[[ TASK MATERIAL open ]]

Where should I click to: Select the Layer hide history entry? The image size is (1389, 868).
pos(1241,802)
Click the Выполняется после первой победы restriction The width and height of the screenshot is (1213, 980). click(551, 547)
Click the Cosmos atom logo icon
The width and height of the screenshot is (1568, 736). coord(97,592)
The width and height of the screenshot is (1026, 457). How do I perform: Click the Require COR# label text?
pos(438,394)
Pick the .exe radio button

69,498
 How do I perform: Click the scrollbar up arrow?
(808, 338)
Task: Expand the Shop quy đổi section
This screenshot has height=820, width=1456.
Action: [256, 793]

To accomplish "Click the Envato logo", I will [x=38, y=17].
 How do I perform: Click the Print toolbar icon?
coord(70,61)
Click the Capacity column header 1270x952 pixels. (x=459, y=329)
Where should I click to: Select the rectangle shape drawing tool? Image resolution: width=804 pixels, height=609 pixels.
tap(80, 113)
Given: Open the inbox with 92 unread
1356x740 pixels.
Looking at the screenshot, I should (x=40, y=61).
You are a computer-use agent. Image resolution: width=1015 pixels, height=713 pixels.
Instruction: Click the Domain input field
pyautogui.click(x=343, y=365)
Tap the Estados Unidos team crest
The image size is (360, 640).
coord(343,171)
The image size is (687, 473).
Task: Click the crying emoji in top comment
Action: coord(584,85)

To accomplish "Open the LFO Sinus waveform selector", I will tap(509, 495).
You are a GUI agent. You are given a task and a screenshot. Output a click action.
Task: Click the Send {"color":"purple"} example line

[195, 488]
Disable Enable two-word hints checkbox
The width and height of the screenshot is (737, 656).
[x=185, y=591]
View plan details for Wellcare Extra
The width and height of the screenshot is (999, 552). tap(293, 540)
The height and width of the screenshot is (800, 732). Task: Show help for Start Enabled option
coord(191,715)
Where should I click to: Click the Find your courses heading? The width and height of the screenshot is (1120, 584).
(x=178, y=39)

[[ TASK MATERIAL closed ]]

**EXERCISE PROMPT**.
Reproduce each line, exactly as it appears, from the one that contains "1356x740 pixels." through the last line of the records. Add no other lines.

**PROBLEM SOLUTION**.
1356x740 pixels.
Looking at the screenshot, I should (x=40, y=61).
You are a computer-use agent. Image resolution: width=1015 pixels, height=713 pixels.
Instruction: Click the Domain input field
pyautogui.click(x=343, y=365)
Tap the Estados Unidos team crest
The image size is (360, 640).
coord(343,171)
The image size is (687, 473).
Task: Click the crying emoji in top comment
Action: coord(584,85)

To accomplish "Open the LFO Sinus waveform selector", I will tap(509, 495).
You are a GUI agent. You are given a task and a screenshot. Output a click action.
Task: Click the Send {"color":"purple"} example line

[195, 488]
Disable Enable two-word hints checkbox
The width and height of the screenshot is (737, 656).
[x=185, y=591]
View plan details for Wellcare Extra
The width and height of the screenshot is (999, 552). tap(293, 540)
The height and width of the screenshot is (800, 732). Task: Show help for Start Enabled option
coord(191,715)
Where should I click to: Click the Find your courses heading? The width and height of the screenshot is (1120, 584).
(x=178, y=39)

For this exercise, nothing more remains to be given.